**Given records**.
______________________________
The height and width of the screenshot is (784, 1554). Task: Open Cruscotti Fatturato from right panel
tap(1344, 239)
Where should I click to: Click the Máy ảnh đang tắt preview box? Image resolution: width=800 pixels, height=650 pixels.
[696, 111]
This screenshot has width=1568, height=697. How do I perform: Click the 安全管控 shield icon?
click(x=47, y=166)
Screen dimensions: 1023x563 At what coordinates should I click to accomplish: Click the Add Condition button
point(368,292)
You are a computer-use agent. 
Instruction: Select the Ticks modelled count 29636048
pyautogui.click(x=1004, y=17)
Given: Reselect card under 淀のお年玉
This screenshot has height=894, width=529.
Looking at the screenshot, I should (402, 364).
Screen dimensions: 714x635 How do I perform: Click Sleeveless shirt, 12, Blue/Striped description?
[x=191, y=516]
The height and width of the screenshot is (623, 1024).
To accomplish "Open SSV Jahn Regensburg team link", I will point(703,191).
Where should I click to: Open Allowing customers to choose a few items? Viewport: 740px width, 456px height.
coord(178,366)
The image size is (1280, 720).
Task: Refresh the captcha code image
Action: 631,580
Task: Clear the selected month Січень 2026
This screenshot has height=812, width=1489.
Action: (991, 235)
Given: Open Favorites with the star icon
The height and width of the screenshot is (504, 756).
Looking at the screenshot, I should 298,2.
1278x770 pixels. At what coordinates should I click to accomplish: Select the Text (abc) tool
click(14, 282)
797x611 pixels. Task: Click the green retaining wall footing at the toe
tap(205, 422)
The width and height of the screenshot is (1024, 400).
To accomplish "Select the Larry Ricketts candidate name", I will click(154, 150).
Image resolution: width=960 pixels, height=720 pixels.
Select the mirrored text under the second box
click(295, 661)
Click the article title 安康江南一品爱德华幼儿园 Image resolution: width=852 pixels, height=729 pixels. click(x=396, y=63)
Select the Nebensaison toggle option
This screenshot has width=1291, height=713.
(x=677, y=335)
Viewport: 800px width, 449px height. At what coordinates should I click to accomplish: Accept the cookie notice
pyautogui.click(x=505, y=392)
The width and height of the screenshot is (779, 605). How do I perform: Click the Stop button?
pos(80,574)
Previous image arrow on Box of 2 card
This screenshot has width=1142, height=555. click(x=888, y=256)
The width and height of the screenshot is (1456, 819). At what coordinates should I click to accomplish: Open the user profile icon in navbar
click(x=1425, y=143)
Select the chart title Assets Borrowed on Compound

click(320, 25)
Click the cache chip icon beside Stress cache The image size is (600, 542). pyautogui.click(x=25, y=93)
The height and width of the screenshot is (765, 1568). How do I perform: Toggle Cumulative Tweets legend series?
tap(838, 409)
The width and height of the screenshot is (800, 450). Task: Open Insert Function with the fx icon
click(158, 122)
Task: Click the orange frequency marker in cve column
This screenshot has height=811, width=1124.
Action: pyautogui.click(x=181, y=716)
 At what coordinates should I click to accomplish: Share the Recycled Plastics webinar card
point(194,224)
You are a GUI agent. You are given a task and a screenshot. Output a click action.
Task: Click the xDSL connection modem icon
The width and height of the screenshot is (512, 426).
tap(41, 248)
______________________________
**Prompt**.
Please print the lines from the one containing "At what coordinates should I click to accomplish: Share" through the last line of the material, exactly, and leave out all other lines.

**Exercise output**.
 At what coordinates should I click to accomplish: Share the Recycled Plastics webinar card
point(194,224)
You are a GUI agent. You are given a task and a screenshot. Output a click action.
Task: Click the xDSL connection modem icon
The width and height of the screenshot is (512, 426).
tap(41, 248)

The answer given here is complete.